DIRECTIONS = Copy each line below in which the string "computer" occurs.

ENTRIES SHOWN =
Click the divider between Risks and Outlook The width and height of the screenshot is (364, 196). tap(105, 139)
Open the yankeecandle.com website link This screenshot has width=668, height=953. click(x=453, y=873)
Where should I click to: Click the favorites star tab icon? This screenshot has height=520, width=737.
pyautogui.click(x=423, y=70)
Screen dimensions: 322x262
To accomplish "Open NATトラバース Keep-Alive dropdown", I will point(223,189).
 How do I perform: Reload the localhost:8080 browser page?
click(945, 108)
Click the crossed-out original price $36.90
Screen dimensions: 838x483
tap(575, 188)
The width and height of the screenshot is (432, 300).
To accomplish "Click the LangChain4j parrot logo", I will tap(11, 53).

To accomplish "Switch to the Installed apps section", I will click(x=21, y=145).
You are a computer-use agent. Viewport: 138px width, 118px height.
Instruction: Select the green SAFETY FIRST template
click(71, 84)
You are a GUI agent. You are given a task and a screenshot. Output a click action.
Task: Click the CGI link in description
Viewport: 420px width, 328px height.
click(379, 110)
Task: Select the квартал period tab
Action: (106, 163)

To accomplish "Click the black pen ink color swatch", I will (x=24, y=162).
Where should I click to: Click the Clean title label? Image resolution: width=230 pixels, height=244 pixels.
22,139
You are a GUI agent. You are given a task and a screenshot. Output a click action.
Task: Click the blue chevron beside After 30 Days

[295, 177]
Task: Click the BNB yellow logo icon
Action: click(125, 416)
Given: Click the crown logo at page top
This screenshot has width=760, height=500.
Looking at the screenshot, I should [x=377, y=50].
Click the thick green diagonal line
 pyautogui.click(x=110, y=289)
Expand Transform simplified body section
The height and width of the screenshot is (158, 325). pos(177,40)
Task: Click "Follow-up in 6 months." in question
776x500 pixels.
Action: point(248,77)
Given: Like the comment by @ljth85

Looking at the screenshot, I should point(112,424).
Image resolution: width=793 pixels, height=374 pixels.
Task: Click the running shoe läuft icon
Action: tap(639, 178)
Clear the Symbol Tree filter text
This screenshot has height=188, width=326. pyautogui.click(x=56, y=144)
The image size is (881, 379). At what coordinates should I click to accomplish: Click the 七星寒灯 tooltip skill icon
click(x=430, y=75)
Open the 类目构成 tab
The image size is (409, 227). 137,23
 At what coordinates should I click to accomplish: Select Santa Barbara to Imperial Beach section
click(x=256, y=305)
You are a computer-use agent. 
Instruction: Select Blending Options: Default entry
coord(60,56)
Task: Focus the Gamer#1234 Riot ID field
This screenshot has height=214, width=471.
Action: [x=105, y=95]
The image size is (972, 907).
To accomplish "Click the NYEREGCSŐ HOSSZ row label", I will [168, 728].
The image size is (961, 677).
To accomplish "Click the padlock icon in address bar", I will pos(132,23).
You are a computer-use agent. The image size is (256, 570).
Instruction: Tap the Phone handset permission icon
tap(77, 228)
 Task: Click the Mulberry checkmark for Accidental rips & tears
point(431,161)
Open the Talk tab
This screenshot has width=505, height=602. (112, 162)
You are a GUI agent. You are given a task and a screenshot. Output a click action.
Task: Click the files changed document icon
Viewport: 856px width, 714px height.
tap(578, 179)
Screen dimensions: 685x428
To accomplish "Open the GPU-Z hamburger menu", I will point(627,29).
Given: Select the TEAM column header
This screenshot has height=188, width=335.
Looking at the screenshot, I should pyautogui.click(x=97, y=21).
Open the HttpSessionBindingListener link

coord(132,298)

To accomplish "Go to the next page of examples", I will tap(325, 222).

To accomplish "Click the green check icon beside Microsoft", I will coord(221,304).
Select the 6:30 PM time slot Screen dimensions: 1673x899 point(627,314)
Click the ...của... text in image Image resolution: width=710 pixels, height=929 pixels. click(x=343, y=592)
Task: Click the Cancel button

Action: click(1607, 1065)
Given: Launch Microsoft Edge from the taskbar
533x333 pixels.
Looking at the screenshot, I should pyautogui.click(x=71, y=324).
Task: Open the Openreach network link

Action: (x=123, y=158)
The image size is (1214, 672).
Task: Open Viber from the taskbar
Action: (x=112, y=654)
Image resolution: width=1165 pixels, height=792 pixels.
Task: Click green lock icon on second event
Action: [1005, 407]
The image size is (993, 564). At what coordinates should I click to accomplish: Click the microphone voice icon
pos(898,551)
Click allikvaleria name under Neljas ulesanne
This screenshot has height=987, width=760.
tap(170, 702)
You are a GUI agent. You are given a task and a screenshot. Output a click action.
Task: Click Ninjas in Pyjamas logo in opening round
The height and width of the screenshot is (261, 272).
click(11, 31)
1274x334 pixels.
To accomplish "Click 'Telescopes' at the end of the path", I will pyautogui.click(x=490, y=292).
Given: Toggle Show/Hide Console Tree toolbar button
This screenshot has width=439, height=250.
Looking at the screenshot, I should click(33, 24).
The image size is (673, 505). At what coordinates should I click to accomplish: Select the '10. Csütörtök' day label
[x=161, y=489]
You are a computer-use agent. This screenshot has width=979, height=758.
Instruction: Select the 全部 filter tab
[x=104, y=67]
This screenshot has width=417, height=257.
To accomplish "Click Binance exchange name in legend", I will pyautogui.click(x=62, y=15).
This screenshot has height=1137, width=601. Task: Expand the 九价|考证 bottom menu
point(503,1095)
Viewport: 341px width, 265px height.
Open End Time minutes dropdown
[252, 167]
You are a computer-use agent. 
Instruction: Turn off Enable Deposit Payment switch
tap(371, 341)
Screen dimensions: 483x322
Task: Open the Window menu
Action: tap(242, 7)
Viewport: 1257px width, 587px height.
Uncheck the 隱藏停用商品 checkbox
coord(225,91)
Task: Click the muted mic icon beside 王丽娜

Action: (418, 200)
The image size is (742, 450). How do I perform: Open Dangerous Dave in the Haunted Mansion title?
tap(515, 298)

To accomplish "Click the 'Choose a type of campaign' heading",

ANSWER SECTION =
You are a computer-use agent. Viewport: 138px width, 118px height.
You are a computer-use agent. 
You are a computer-use agent. The image size is (256, 570).
You are a computer-use agent. This screenshot has width=979, height=758.
You are a computer-use agent. 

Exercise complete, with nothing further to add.